Пожалуй, можно было бы сказать, что литература была больна, но в болезни этой заключалось некое здоровое начало. У «неистовых» не было никакой программы, они не могли порекомендовать ничего, кроме одиночества, бездеятельности и самоубийства, но они опрокидывали теорию буржуазного благополучия, требовали внимания к вопросам, о которых нельзя было забывать, и будили от спячки тех, кто мог думать и идти вперед.
В 1836 году Пушкин писал, что «словесность отчаяния» уже «начинает упадать даже и во мнении публики». Он был прав. В середине 30-х годов наступал кризис «неистовства»: конец его пришел вместе с началом новой эпохи.

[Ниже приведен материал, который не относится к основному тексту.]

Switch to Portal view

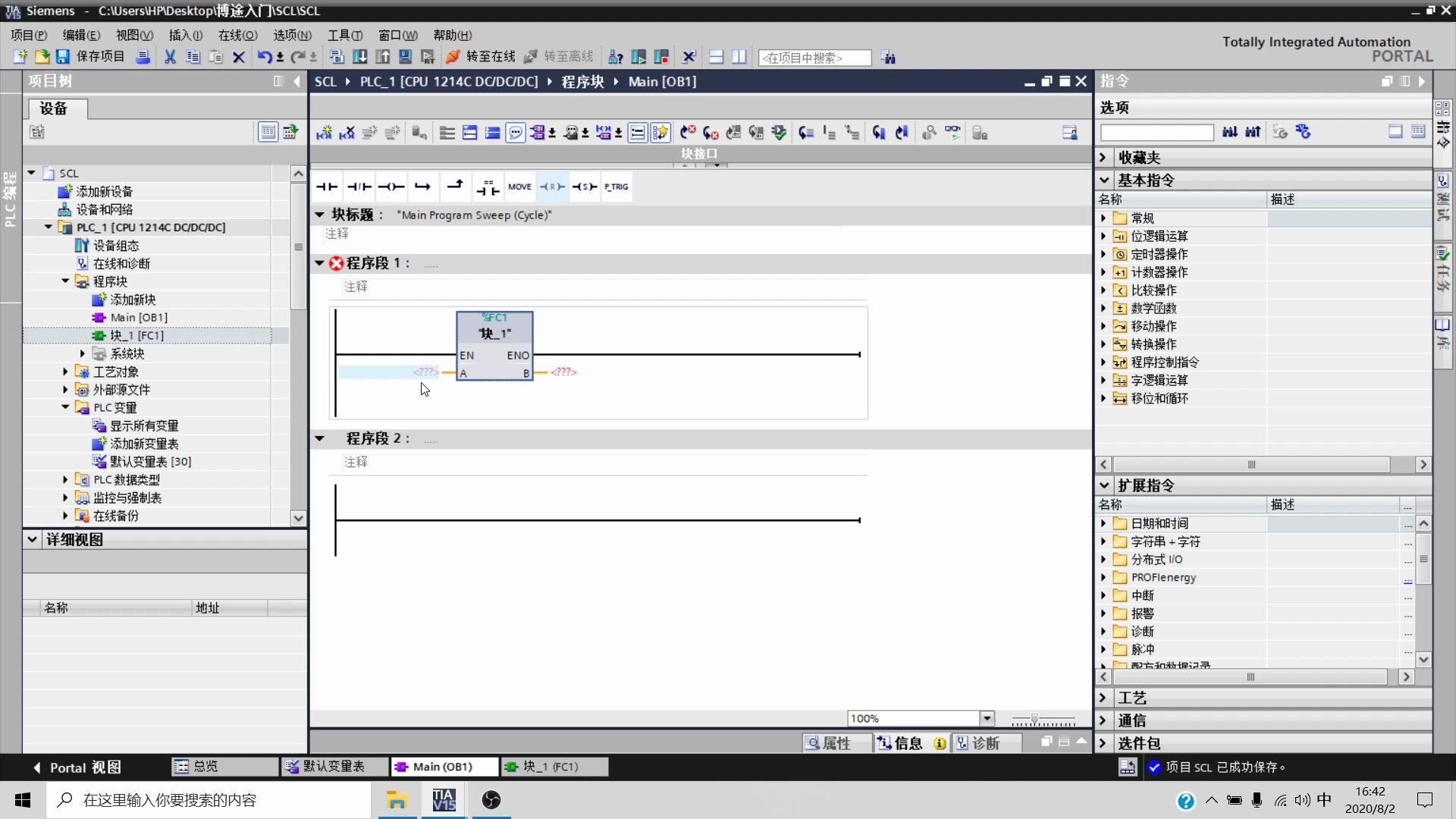77,767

Заканчивалась пора восстаний, сопротивление новому буржуазному порядку было сломлено, Июльская монархия восторжествовала на обломках революции. Сен-симонисты и тайные общества были разогнаны, ткачи и ремесленники предоставлены своей судьбе, повстанцы и заговорщики перебиты, сосланы и заключены в тюрьмы, введена цензура и укреплен полицейский надзор. Богоискатели перестали придумывать новые религии, а мелкобуржуазные реформаторы рассчитывали на мгновенное решение социальных вопросов. Все это как будто должно было привести прогрессивные круги общества к крайнему пессимизму. Однако произошло нечто прямо противоположное. Отказавшись от восстаний и баррикадных боев, республиканцы и левая оппозиция приняли метод борьбы, который в данный момент казался более перспективным. «Апрельские заговорщики», разбитые в уличных боях, выиграли битву на суде, в Палате пэров, их осудившей (1835). Речи обвиняемых и защитников имели больший успех, чем вооруженное восстание. Это вдохновляло на борьбу, хотя и лишало надежд на скорое свержение строя.

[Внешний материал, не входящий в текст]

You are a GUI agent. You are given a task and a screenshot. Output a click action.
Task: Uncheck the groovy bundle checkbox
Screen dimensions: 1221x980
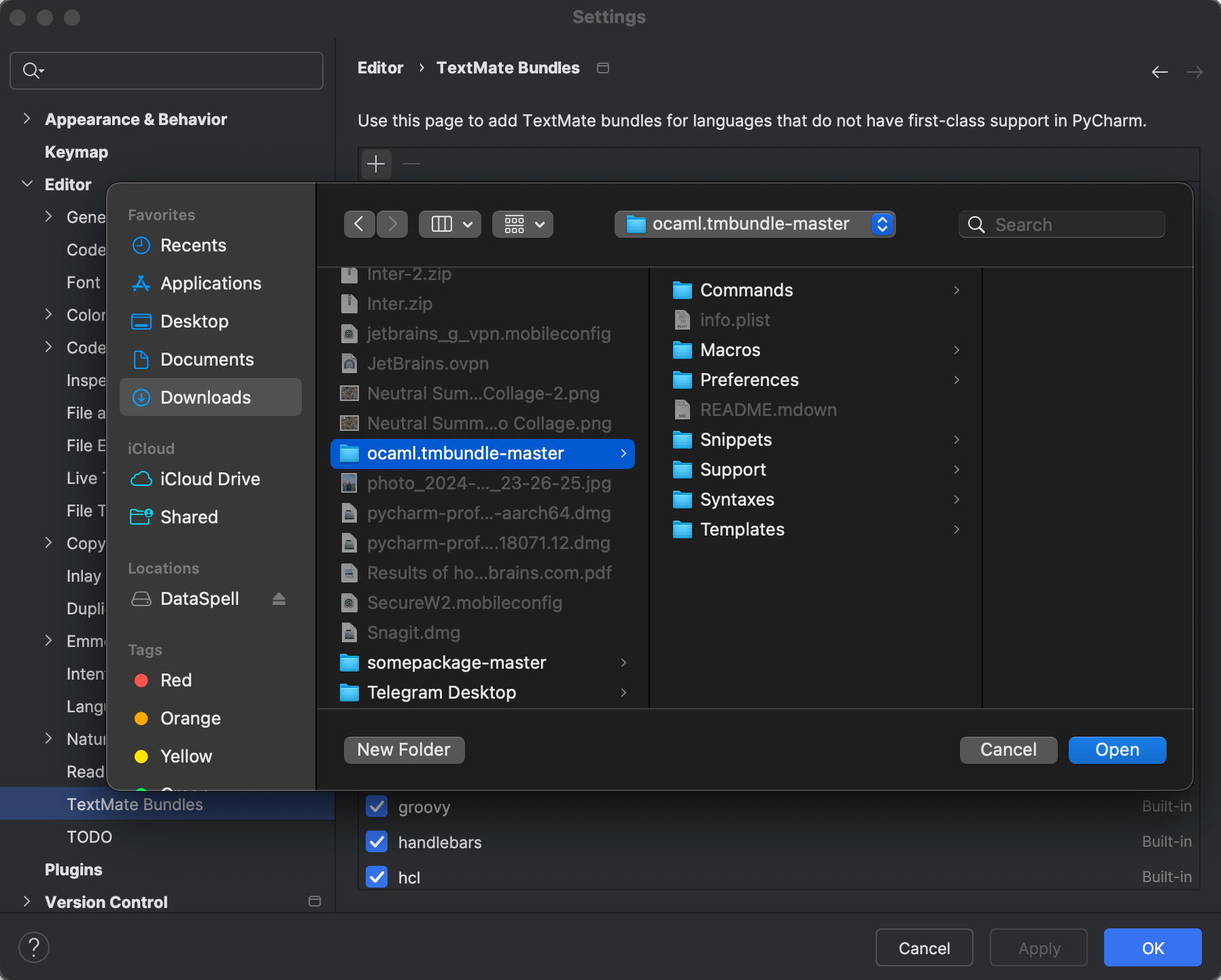[377, 807]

Со второй половины 30-х годов вместе с периодом «министерских кризисов» наступала пора внимательного анализа действительности и конструктивной работы мысли. Писатели нащупывали пути, которыми двигалось общество, и изображали его в индивидуальных судьбах, в тонких деталях, в сложных художественных построениях. Нравственные проблемы решались осторожно и в связи с проблемами социальными. Возникали новые методы изображения той истины, которая казалась самой лучшей и самой истинной. Повесть, господствовавшая в первой половине десятилетия, сменилась большим романом из современной жизни, заимствовавшим опыт исторического романа и философской повести одновременно. Мрак, царивший в «неистовой» литературе, уже пронизывали первые лучи действенной, научно-обоснованной мысли.